На заводе у нас случилось очень неприятное событие: уволили без предупреждения кадрового рабочего, уволили, как не справившегося с работой. Увольнение было незаконным, и рабочий подал жалобу в КРК. До того как мы собрались разбирать его жалобу, ко мне пришел председатель ФЗК и спросил:
— Что, Петухов подал вам жалобу на неправильное увольнение?
— Подал. Его должны будут восстановить, это вопиющее нарушение закона.
— Вы его не защищайте.
— Почему? — удивилась я. — Ведь он член профсоюза и я обязана его защищать.
— Видите ли, тов.

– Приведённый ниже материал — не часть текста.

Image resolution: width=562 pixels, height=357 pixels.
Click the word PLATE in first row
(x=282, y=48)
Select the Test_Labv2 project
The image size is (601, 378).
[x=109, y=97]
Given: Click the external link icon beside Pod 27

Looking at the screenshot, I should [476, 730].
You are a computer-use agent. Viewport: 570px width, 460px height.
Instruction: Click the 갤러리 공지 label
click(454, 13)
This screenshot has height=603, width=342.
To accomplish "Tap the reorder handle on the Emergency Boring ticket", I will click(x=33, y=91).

Богдан, на самом деле его уволили с согласия ФЗК и парткома, не за то, что он не выполнял нормы, а за то, что он агитировал среди рабочих против стахановского движения. Таких мы не можем поддерживать, их нужно гнать с производства в три шеи!
— Почему же ему прямо не сказали, за что его увольняют? Как могу я сказать члену профсоюза, что КРК его защищать не хочет?

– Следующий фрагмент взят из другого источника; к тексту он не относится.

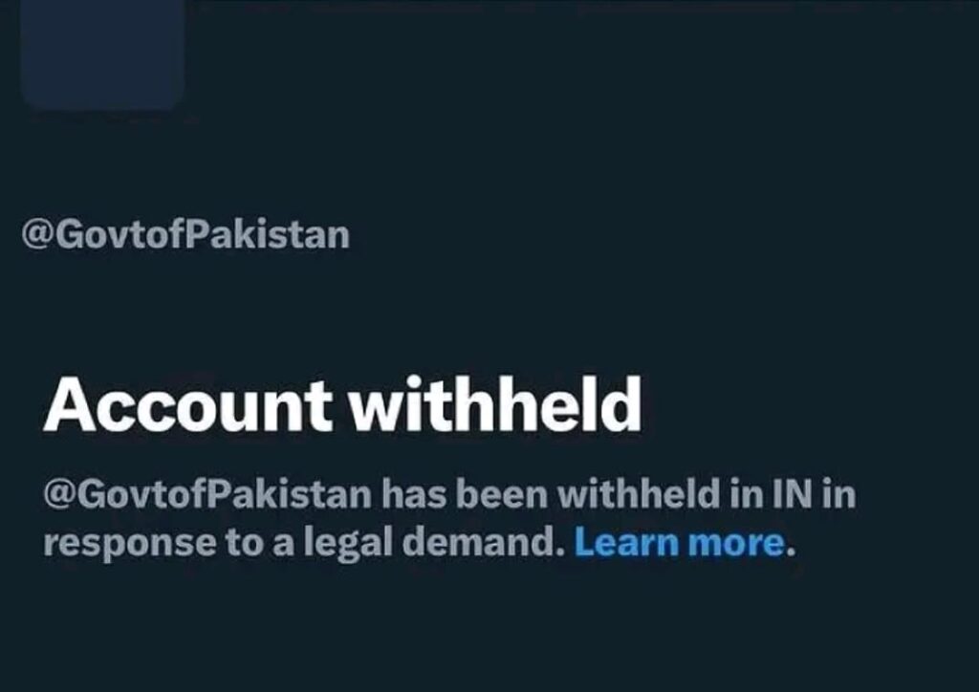Click the word more in blue link
The image size is (979, 692).
(x=736, y=543)
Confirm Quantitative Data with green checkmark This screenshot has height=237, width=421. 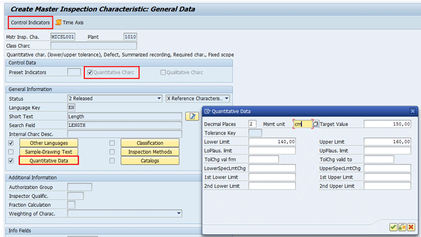click(x=393, y=227)
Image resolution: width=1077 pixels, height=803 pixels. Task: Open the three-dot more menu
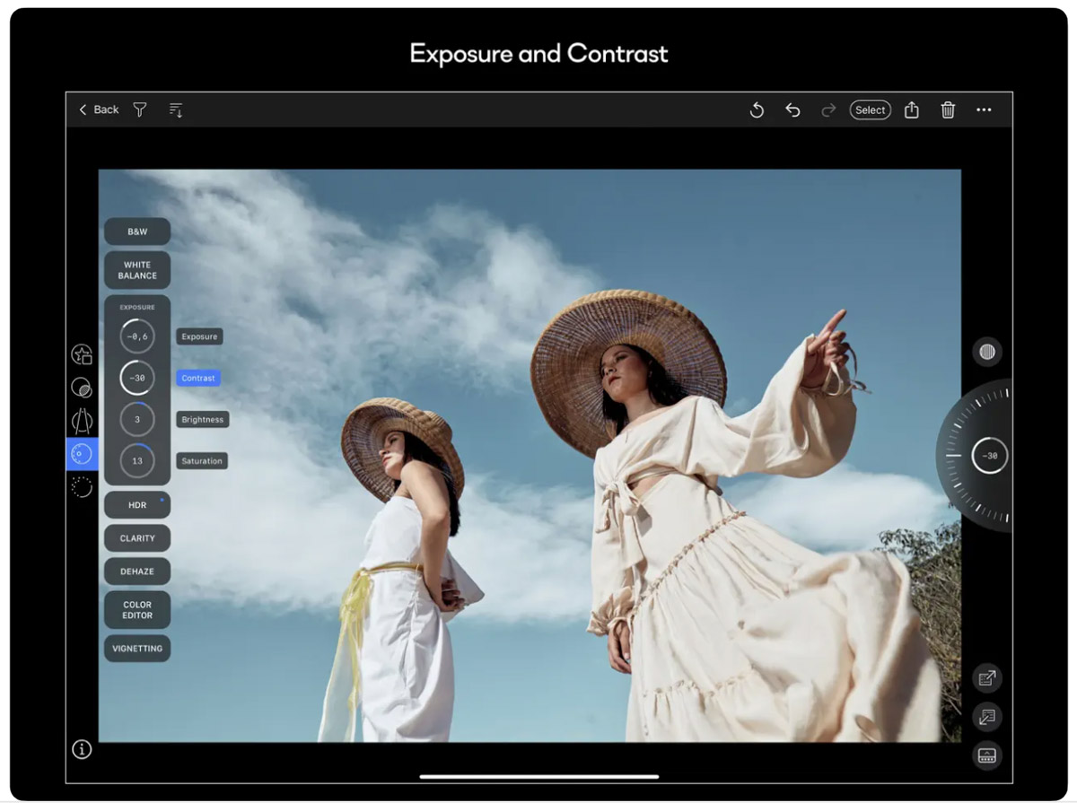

— Я ему сказал, так и вы скажите: пусть он вдет к чертовой матери, пусть она его защищает, а не ФЗК! Он, стервец, знает, за что его уволили, и хочет поднять скандал около этого дела. Если он не успокоится, мы его дело передадим в спецотдел. У него брат кулак, сосланный в Сибирь. Он работает у нас на мельнице больше двадцати лет, поэтому-то его и уволили "по-хорошему" и он может найти себе работу в другом месте. Это увольнение будет ему уроком; а не захочет уйти по-хорошему, пусть тогда пеняет на себя!

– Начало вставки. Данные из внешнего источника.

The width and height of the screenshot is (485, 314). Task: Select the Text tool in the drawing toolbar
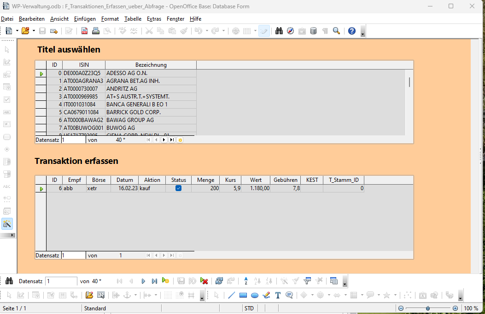point(278,295)
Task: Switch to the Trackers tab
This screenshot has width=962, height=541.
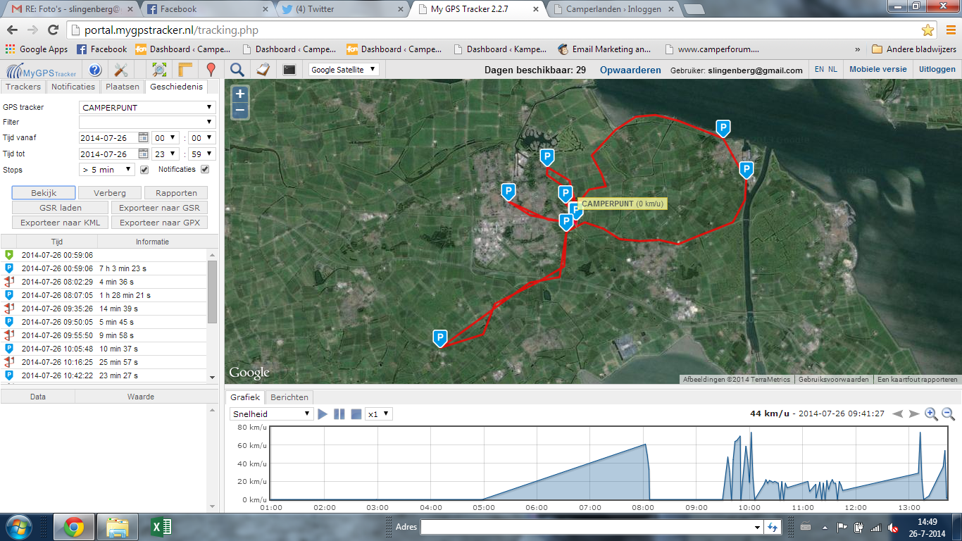Action: [x=23, y=87]
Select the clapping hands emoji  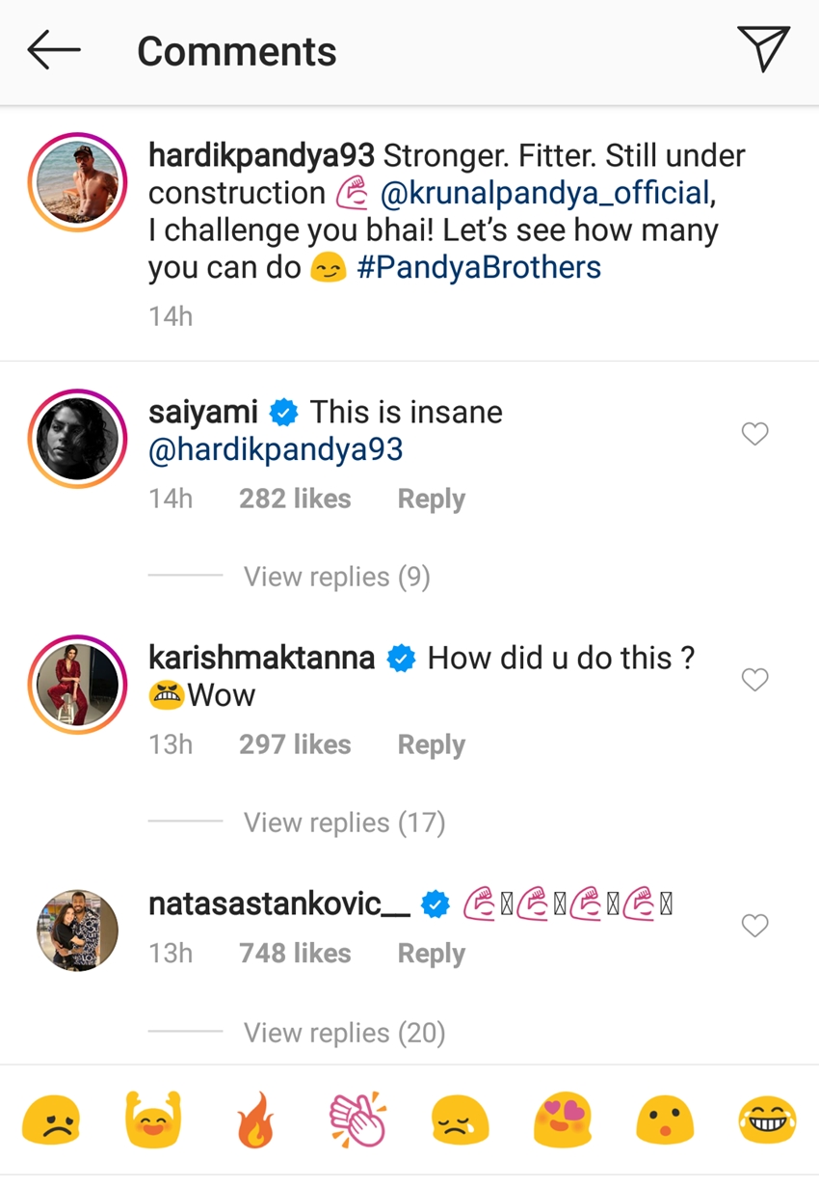click(x=357, y=1123)
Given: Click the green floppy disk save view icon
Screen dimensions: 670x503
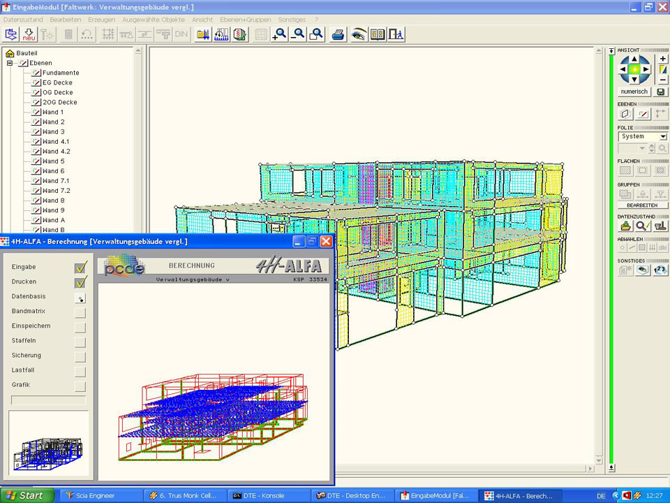Looking at the screenshot, I should (662, 92).
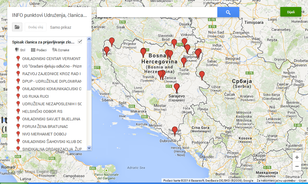Open the Oznake labels options
Image resolution: width=308 pixels, height=184 pixels.
point(61,50)
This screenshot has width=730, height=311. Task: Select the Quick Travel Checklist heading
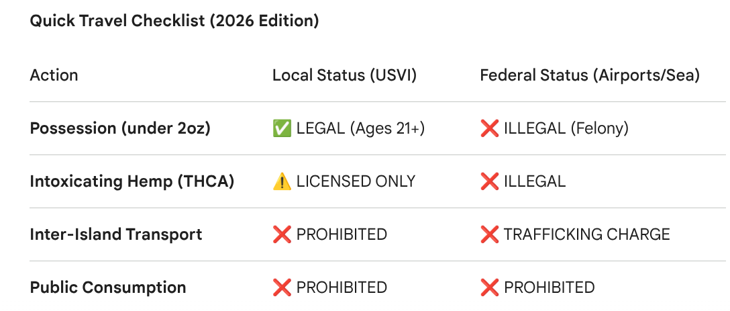174,21
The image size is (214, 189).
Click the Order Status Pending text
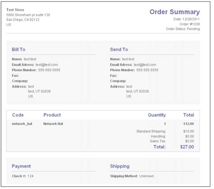coord(183,29)
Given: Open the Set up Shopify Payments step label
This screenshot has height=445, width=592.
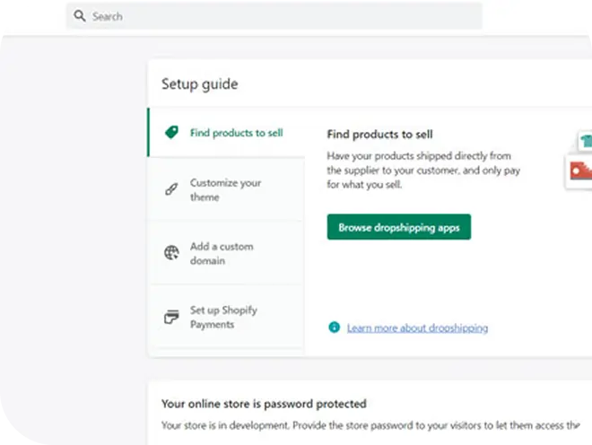Looking at the screenshot, I should [223, 317].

— Что же он говорил против стахановцев?
— Он сказал молоденькой стахановке: "Ты что это из сил выбиваешься, нормы перевыполняешь? Нет у тебя стыда, что ли, перед товарищами? Из-за тебя, паршивки, нам всем нормы повысят". Подошли другие рабочие и поддержали его (им я тоже сделал нагоняй!), бедная девочка пришла ко мне жаловаться и чуть не плакала. Это я и посоветовал директору его уволить.
— Может быть, девочка, того, немного преувеличивает? Ожидала услышать похвалу за свой трудовой подвиг, а он не одобрил. Мы можем ему сделать выговор… Строгий выговор, и тогда это будет ему уроком. А так все же нельзя, его увольнение — нарушение трудового законодательства, мы обязаны его защищать.
— Самая первая обязанность профсоюзов — это строить социализм в нашей стране для блага всех рабочих, и если отдельные личности мешают, их нужно к ногтю! Стахановское движение поддерживается и поощряется профсоюзами и он, как член профсоюза, должен тоже поддерживать. Понятно? Вот мы с вами и должны действовать в согласии с этой установкой нашей партии.
Возражать против всякого рода партийных "установок" — это все равно, что заказать себе билет в концлагерь, и я больше не стала с ним спорить.
На другой день мне было стыдно смотреть в глаза пожилому, интеллигентному рабочему, который, как-никак, а все же выбрал меня защищать его интересы, и говорить, что я ему помочь не могу. Мне хотелось бы выразить ему сочувствие и объяснить, что его дело партком может раздуть до необходимых размеров и передать в спецотдел. Но я побоялась, что он ответит мне оскорблением, на его лице было ясно выражено презрение. Боже мой, как противно!
Я не могла утерпеть и рассказала об этом случае Якову Петровичу.